U.S. Rep. Greg Walden, R-Ore., stands front and center in this hostile maneuver as chairman of the Republican Congressional Committee.
Walden told the Oregonian last week that the government shutdown may not turn out to be a political negative in the 2014 midterm elections.
“Public anger over the government shutdown could fade by the next election and be replaced by voter ire at the impact of the new health care law,” reporter Jeff Mapes wrote.
Walden’s comments show disrespect and disregard for voters across the country, for his district constituents affected by the shutdowns and for the estimated 800,000 federal workers furloughed — who currently aren’t eligible to be paid if they’re not working, or may be paid for not working at the taxpayers’ expense if legislators have their way — while legislators jockey for advantage. The time for slippery tactics on this issue is over.
The Obamacare bill that passed in both chambers was a compromise measure that provided for quite a few market solutions designed to avoid economic disruption as much as possible, to make sure more people have access to health insurance coverage and to avoid the doom and gloom that the Grand Old Party has peddled ever since.
It was duly passed by a majority of elected legislators in both houses and signed by the president, making it the law of the land.
If the opposition can’t muster enough backing to pass repeal legislation, it’s time to give this law the best opportunity it has to succeed — with adequate funding.
Walden said voters may appreciate the effort to delay Obamacare “until we got it right.”
But that is the patented, copyrighted line of obstructionist thinking.
Legislators who want to keep new laws from happening frequently use the argument that something isn’t “quite right” to avoid doing anything at all, including what is right.
Walden has his own proposal for health care reform that sounds quite persuasive in broad strokes, but would probably require every bit of the 2,000 pages to implement that he bemoaned in the Obamacare law.
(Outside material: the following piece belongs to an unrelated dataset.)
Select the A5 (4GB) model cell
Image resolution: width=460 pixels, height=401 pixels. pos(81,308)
In fact, many of the tenets of Walden’s plan sound suspiciously like Obamacare itself.
Walden’s problem is that we already have a health care reform law, and it deserves an opportunity to be tested.
Once it is tested, if it is found lacking, Walden and his cohort can pursue improvements in new legislation — providing he has enough political will behind him to make it happen.
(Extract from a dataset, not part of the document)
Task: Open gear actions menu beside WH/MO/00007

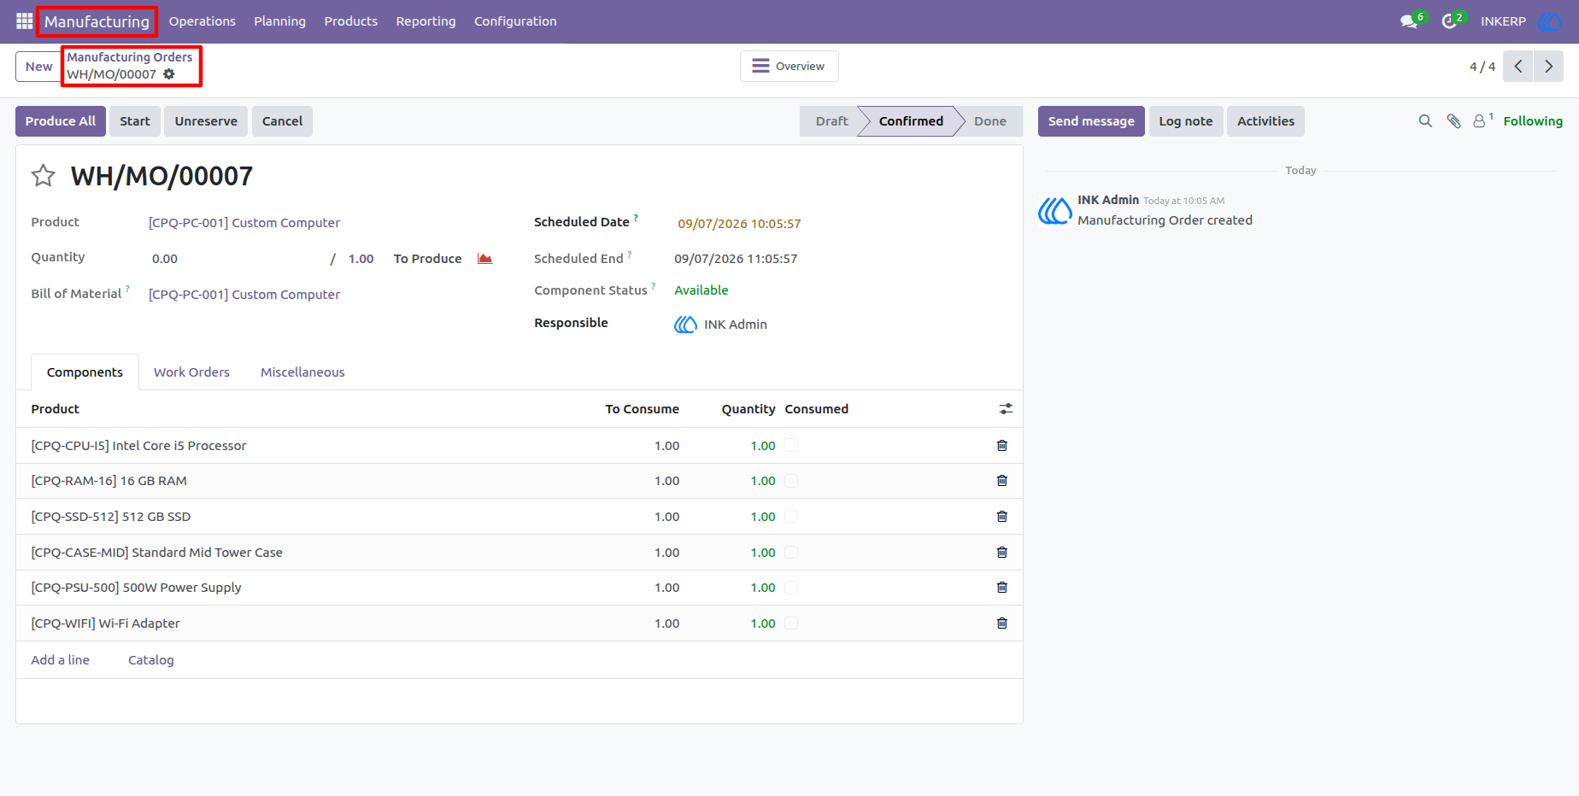Action: pyautogui.click(x=169, y=74)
In the meantime, he takes a big risk in thinking voters won’t remember the precipitous actions of the Republicans in October, particularly if the shutdown stretches beyond a few days and into weeks. Americans are already feeling the effects of closed national parks and monuments. Soon understaffed agencies will become an obstruction to the business of the nation.
Do the instigaters of this impasse think voters will forget that they have been unwilling to do their jobs on the most important business of the nation?
Perhaps they think we will be tantalized by shiny objects from the public trough.
It is up to the voters of this country to show our displeasure for the antics and bad behavior of our elected — and easily unelected — leaders.